### Estratto fornito ###

L'Europa dei moderati
LA STRATEGIA
DEL DOPO KOHL

di Pierluigi Mennitti

Con la sconfitta elettorale di Helmut Kohl e della sua coalizione moderata in Germania può dirsi concluso un ciclo quasi ventennale di riscossa liberista e neo-conservatrice, avviato agli albori degli anni Ottanta dal presidente statunitense Ronald Reagan e dal premier inglese Margaret Thatcher, proseguito in Germania da Helmut Kohl e negli stessi Stati Uniti da George Bush, incarnato in Francia da Jacques Chirac, appena accennato in Italia da Silvio Berlusconi. In questi vent’anni le teorie del libero mercato hanno condizionato le scelte politiche anche in Stati "minori", come la Grecia e la Danimarca, la Finlandia e l’Irlanda. Hanno fornito le basi teoriche di nuove coalizioni democratiche di centro-destra nell’America latina (l’Argentina di Menem in primo luogo) e sono state considerate il toccasana per gli Stati dell’Europa orientale fuoriusciti dal lungo inverno del comunismo e dell’economia statalizzata.

La stagione dei moderati - neo-conservatori, liberisti, cattolici liberali e destre democratiche - è stata segnata da una serie di innegabili successi realizzati sull’onda di una "ideologia" dinamica e positiva, che ha accompagnato la modernizzazione delle mature democrazie industriali d’Occidente e ha creato le premesse per la caduta dei regimi comunisti d’Oriente. Il risultato è stato una lunga e travolgente crescita economica e un maggiore e più diffuso benessere per i cittadini.

### Dati forniti ###

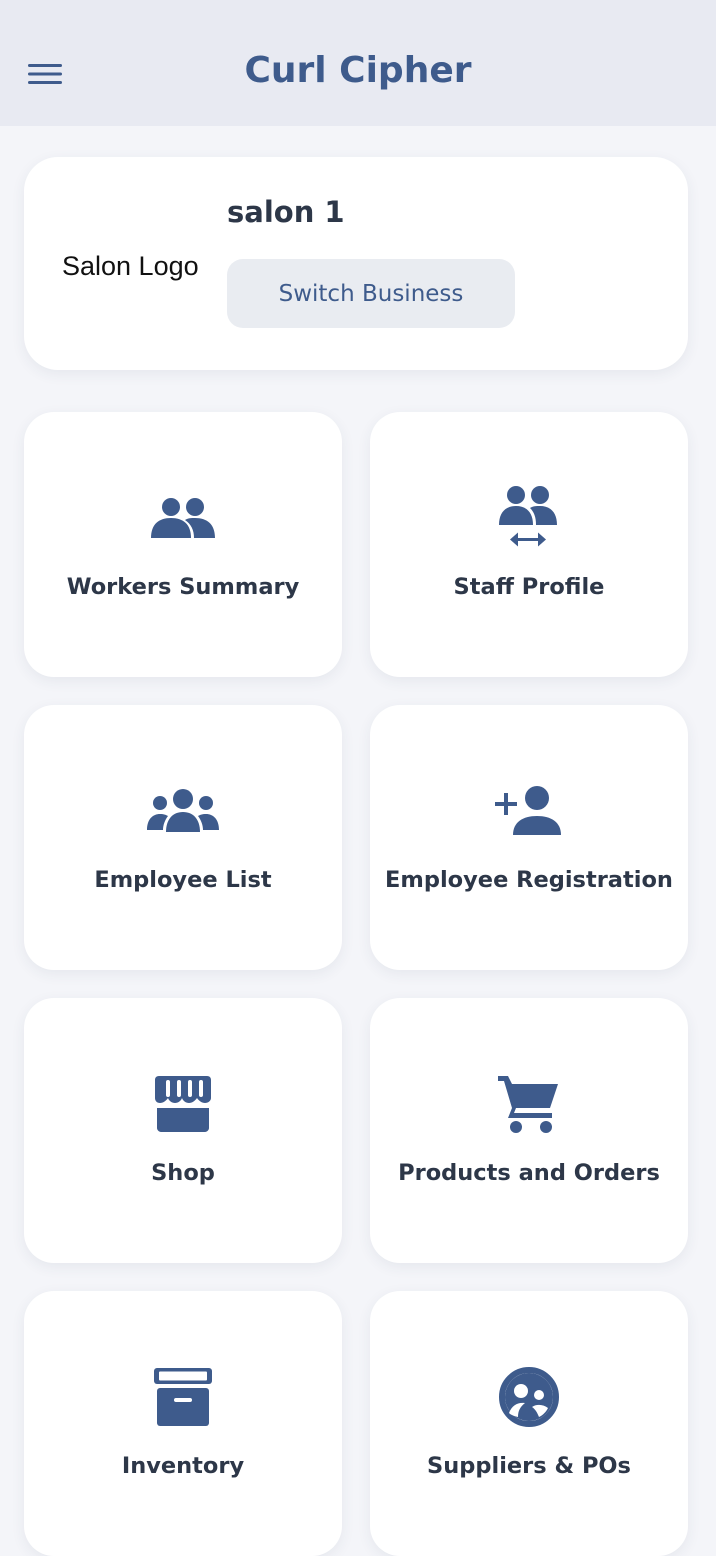 This screenshot has height=1556, width=716. Describe the element at coordinates (529, 1399) in the screenshot. I see `supplier-face-icon` at that location. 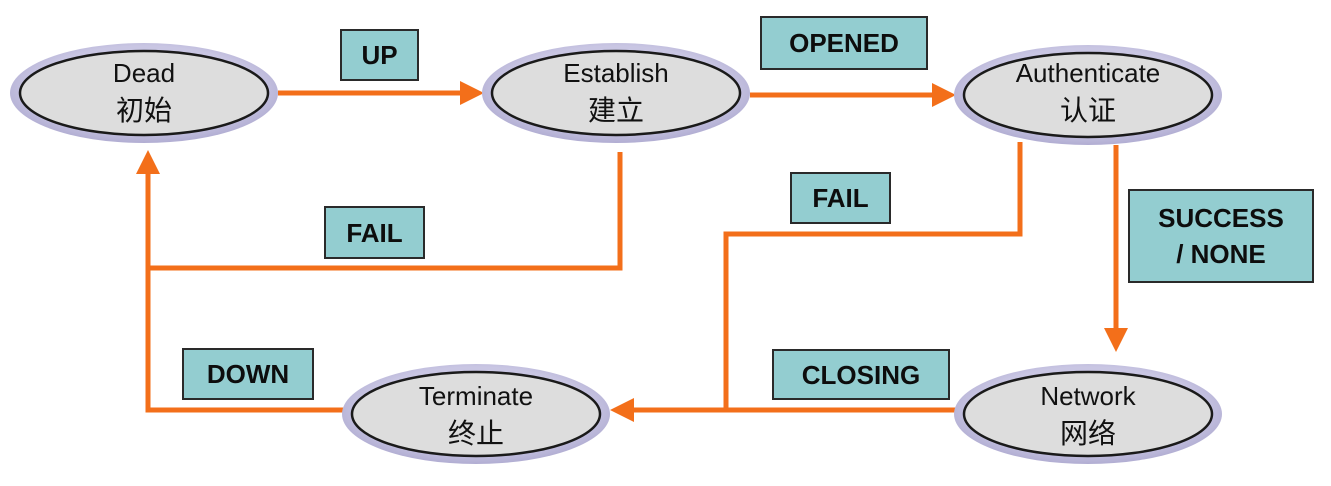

###

Serie di esercizi:
1) Traduci in inglese questa frase dell'articolo sull'Europa dei moderati: «In questi vent’anni le teorie del libero mercato hanno condizionato le scelte politiche anche in Stati "minori", come la Grecia e la Danimarca, la Finlandia e l’Irlanda.»
2) Scrivi il seguito dell'articolo sull'Europa dei moderati, partendo dopo la sua ultima frase.

Esercizi svolti:
1) Over these twenty years, free-market theories have shaped political choices even in "minor" states, such as Greece and Denmark, Finland and Ireland.

2)
Riassumendo i caratteri distintivi delle politiche neo-conservatrici, vanno segnalati l’attenzione costante allo sviluppo, lo stimolo fornito all’impresa attraverso una deregolamentazione che la liberasse dai troppi impacci burocratici, la flessibilità del mercato del lavoro, la riduzione degli spazi di intervento statale e il ridimensionamento dei welfare state, diventati mastodontici carrozzoni di inefficienza quando non di spreco clientelare. E sul piano internazionale, nel confronto-scontro con il blocco sovietico e comunista, il distacco crescente tra il benessere dell’Occidente (e i suoi stili di vita liberali e moderni) e la miseria dell’Oriente (con le sue repressioni e le sue illibertà) ha rappresentato il detonatore capace di far esplodere - dieci anni fa - l’intera impalcatura militaresca che imprigionava centinaia di milioni di persone.

Di questa lunga era neo-conservatrice, a livello europeo, restano in piedi alcune esperienze minori ma significative (l’Estonia, la Romania, l’Irlanda) e soprattutto quella spagnola di José Maria Aznar, legata ad una tipica "anomalia mediterranea" che ha visto la Spagna (ma anche l’Italia) tagliate fuori da esperienze liberiste negli anni Ottanta.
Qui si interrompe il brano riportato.